Supplied entries:
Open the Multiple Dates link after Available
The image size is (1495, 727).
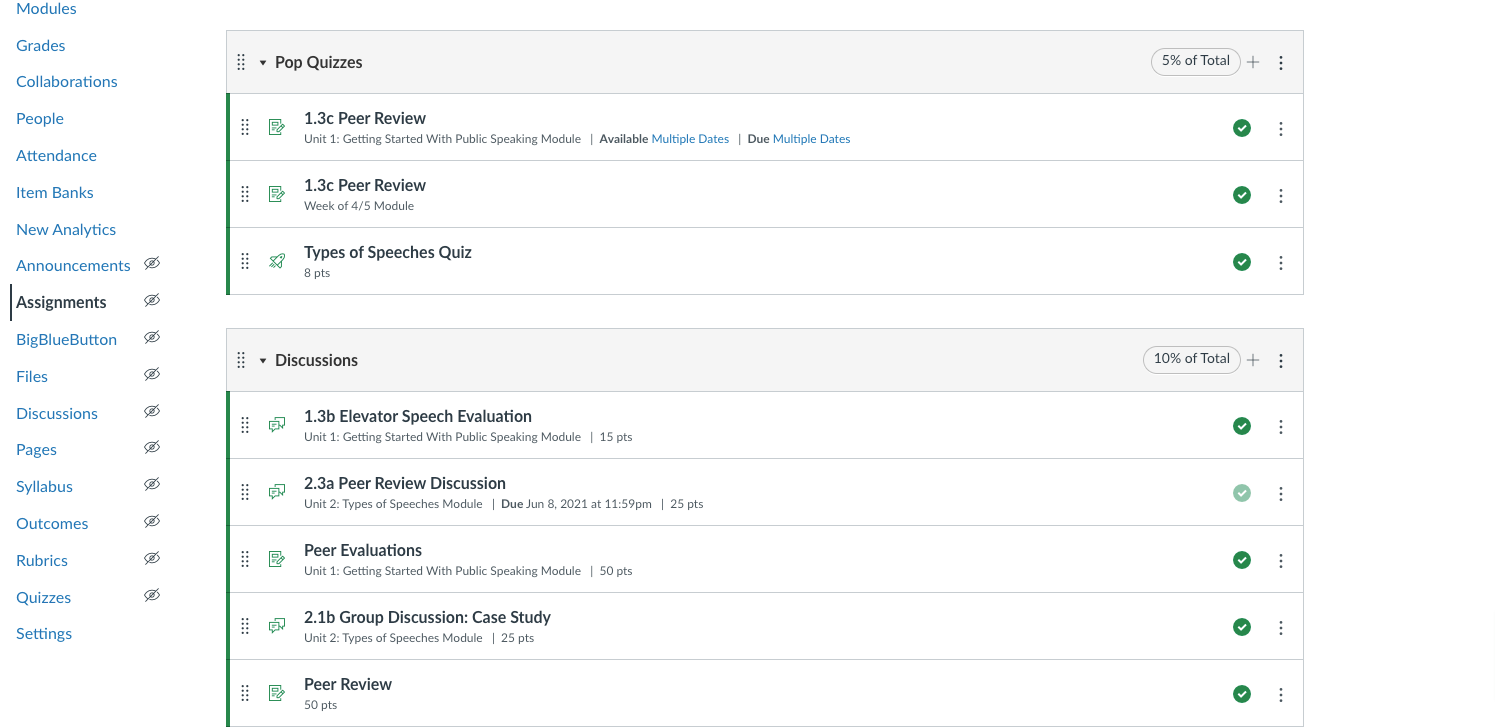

--

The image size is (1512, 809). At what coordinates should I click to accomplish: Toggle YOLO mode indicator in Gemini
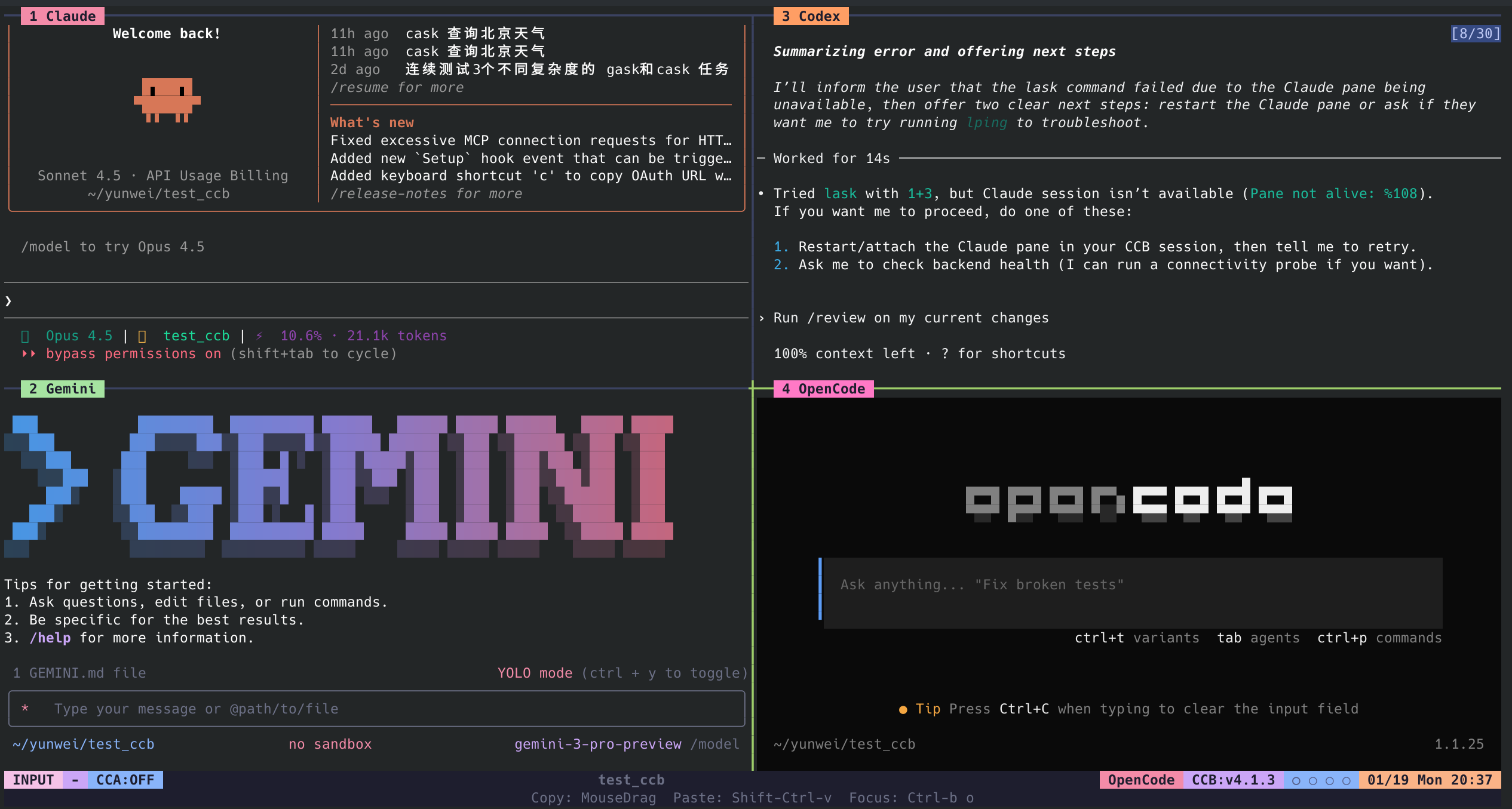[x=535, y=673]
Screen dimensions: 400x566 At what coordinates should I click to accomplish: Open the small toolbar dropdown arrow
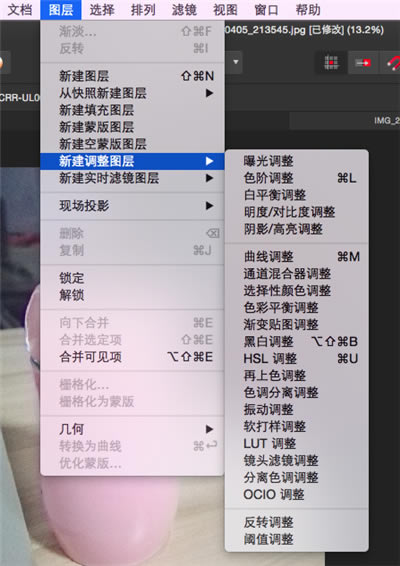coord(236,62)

What you have to do: Reproduce the data unchanged, starting with the line that contains "The image size is (1512, 809)." and going on through the line that contains "coord(236,62)", including both of those lines. Leave the pictures out of your answer.

Response for this exercise:
The image size is (1512, 809). At what coordinates should I click to accomplish: Toggle YOLO mode indicator in Gemini
[x=535, y=673]
Screen dimensions: 400x566 At what coordinates should I click to accomplish: Open the small toolbar dropdown arrow
coord(236,62)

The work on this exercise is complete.